ONLINE LEARNING DISCOURSE THROUGH LEMMAS AND COLLOCATION: A CORPUS-BASED METHODOLOGICAL APPROACH
DOI:
https://doi.org/10.32782/2522-4077-2025-214.1-5Keywords:
semantics, pragmatics, discourse analysis, academic discourse, corpus linguistics, lemmas, collocations, lexical frequencyAbstract
This article investigates how online learning is represented in scholarly discourse, drawing on a purposebuilt corpus of peer-reviewed scientometric publications (approximately 990,000 tokens). The study examines word frequency and collocational patterns to identify the lexical and phraseological features that shape dominant conceptualizations of digital education. Frequent lemmas such as student, engagement, platform, and satisfaction are shown to play a central role in framing discussions around efficiency, learner involvement, and institutional accountability.
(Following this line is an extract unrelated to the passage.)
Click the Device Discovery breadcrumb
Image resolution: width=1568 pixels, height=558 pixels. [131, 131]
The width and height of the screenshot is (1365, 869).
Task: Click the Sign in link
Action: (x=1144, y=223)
The analysis focuses on high-frequency lemmas (student, learning, education, platform) and their recurring combinations, using Sketch Engine to trace how they function within fixed expressions like student engagement, online learning platform, and learning satisfaction. These collocations foreground the evaluative and outcome-oriented tendencies of academic writing on the topic. The data show that writers tend to repeat the same word combinations, often linking terms like online, learning, and student in similar ways. This pattern seems to follow common habits of academic writing and reflects how online education is typically discussed in research texts.. A close examination of the lemma student reveals a consistent portrayal of learners as recipients of instruction and objects of assessment, with limited emphasis on agency or co-construction. At the same time, the occurrence of terms related to emotional, social, and interactional dimensions signals a parallel concern with the affective and experiential facets of online learning. Overall, the findings suggest that institutional priorities and research traditions significantly shape the linguistic representation of digital education.